死亡率8割の脳出血を乗り越えた俳優の野崎ゲレーロ聡史さん

野崎ゲレーロ聡史さん
野崎ゲレーロ聡史さん(C)日刊ゲンダイ
野崎ゲレーロ聡史さん(俳優・37歳)=腎不全・脳出血

 忘れもしない2009年1月16日の午後1時すぎ、2週間後に本番を控えた主演舞台の稽古中に、急にろれつが回らなくなりました。演出家に「そんなんじゃダメだろう!」とめちゃくちゃ怒られて、いったん休憩になりました。

 まったくの健康体で、その朝も元気いっぱいだったので、自分の中では「さっきアメをなめてたせいかな」と軽く考えていました。でも午後2時から稽古が再開してしゃべりだしたら、頭の後ろ左側で「プチン」と音がして、そのまま後ろにスーッと倒れたんです。まるで無重力状態になったように力が抜けてしまったので、背後にいた先輩が受け止めてくれなかったら後頭部を強打していたと思います。気づいたら、右半身が動かなくなっていました。

 その後のことも一部始終を覚えています。稽古場からタクシーで一番近い病院へ行く最中、なぜかオナラをしていたことも、病院に着いて血圧を測ったら上が250(㎜Hg)、下が200で、医師から「これでなんで生きているの?」と言われたことも、ICUに入ったときに看護師さんが僕を3度見して「あの方は日本の方ですか?」と付き添いの劇団員に確認していたことも……。検査の結果、脳のど真ん中、脳幹部に出血が認められ、ほどなくして最寄りの大学病院に運ばれました。あとから聞いた話によると、脳幹部の出血は死亡率が8割と高いため、山口の母親には「今日がヤマ場」と連絡がいったそうです。母親は看護師なので、病状を聞いて「自分が東京に着くまでもたないだろうと思っていた」と言います。 

 でも、そこで奇跡が起こりました。検査で「血が勝手に引き始めている」と医師が言い始めたのです。実際、素人目にも画像でそれが分かるくらい出血箇所が小さくなっていました。ヤマ場と言われた日を乗り越え、山口から駆け付けた母親には「なんで生きてるの?」と言われました(笑い)。

 ぜんぜん自覚はなかったのですが、いろいろ調べるとどうやら僕は腎臓が悪かったらしく、医者からは「腎不全による高血圧が脳出血を引き起こしたようだ」と説明を受けました。

 左右の腎臓は「片方は0%、もう片方も30%しか働いていない」と言われ、なんと、「もって3年の腎臓。いずれ透析になるよ」と告知されました。言われてみれば、倒れる前の1週間のどこかで一度だけ血尿がありました。でも、本当に一度だけだったので何も気に留めていなかったのです。

 主演舞台はもちろん降板になりました。でも舞台に出るつもりでリハビリをしまして、また奇跡が起こったんです。

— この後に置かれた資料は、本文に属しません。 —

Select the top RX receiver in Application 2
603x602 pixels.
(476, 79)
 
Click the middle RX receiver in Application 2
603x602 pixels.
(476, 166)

 つまようじも持ち上げられないほど握力がない状態から、なんと2週間後には外出許可が出るまで回復して、自分が出るはずだった舞台を、右足を多少引きずりながら自力で歩いて見に行きました。この回復力には、病院スタッフの方々もビックリして、僕は「奇跡の人」と呼ばれました。

■「顔の表情さえ動けば演劇はできる」と思っていた

 50日間にわたる入院で脳出血は奇跡的にそのまま治癒し、手術はせずに済みましたが、腎不全と右半身不随は残りました。退院後はいったん山口に帰ってリハビリ生活をし、体が自由に動くようになってからアルバイトでお金をためて、30歳のときに再び上京しました。モチベーションは「演劇がやりたい」という思いだけです。

 死亡率8割と言われても、腎機能がもって3年と言われても、車イス生活になると言われたこともありましたが、「顔の表情さえ動けば演劇はできる」と思っていたので、やめるつもりはありませんでしたし、悲観することもなかったです。なったものはしょうがないので、あとは病気に合った対処をするだけだと考えました。

 透析が導入されたのは28歳からで、今でも週に3日、1回5時間以上かけています。本来はタンパク制限や水分制限を厳守するべきなのですが、幸い腎臓以外はすこぶる健康なので、少し自由にさせてもらう代わりに、飲み薬と長めの透析でリカバリーしているといったところです。

 透析時間を短くしたいと考える人もいますが、僕はたっぷり時間をかけることで心臓への負担を軽減して、長く元気な野崎でいたいと思っています。毎回、ゲームをしたり映画を見たりできるので、むしろ趣味の時間が延びたと受け止めています。

 病気をして感じたのは、「1日は一生分。明日があるという保証はない」ということ。若いからとか、高齢だからとか関係ないんですよね。人はいつどうなるかわからない。だから病気があっても楽しく生きたいですし、入院中に出会った重い病気の子供たちのことを思うと、「ヘコんでいる場合じゃないな」と前向きになれました。

 おかげさまで、今はとても元気です。2週間に1回の血液検査の数値は安定していますし、2~3年前に撮った脳のMRI検査の画像もとてもキレイで、「あの時の脳出血、どこ行ったんだ?」って笑ってしまうくらいです。

(聞き手=松永詠美子)

▽のざき・げれーろ・さとし 1983年、山口県生まれ。18歳の時に俳優を目指して上京。アルバイトをしながら映画のオーディションを受ける。Vシネマなどに出演したのち、2008年にNHK土曜時代劇「オトコマエ!」に出演を果たす。09年の舞台稽古中に倒れ、実家の山口で5年間療養。30歳で再び上京し、現在はCMやテレビなどで活躍中。今年出演した「有吉ダマせたら10万円」(フジテレビ系)では、ナオト・インティライミの弟(ウソ)として登場し話題になった。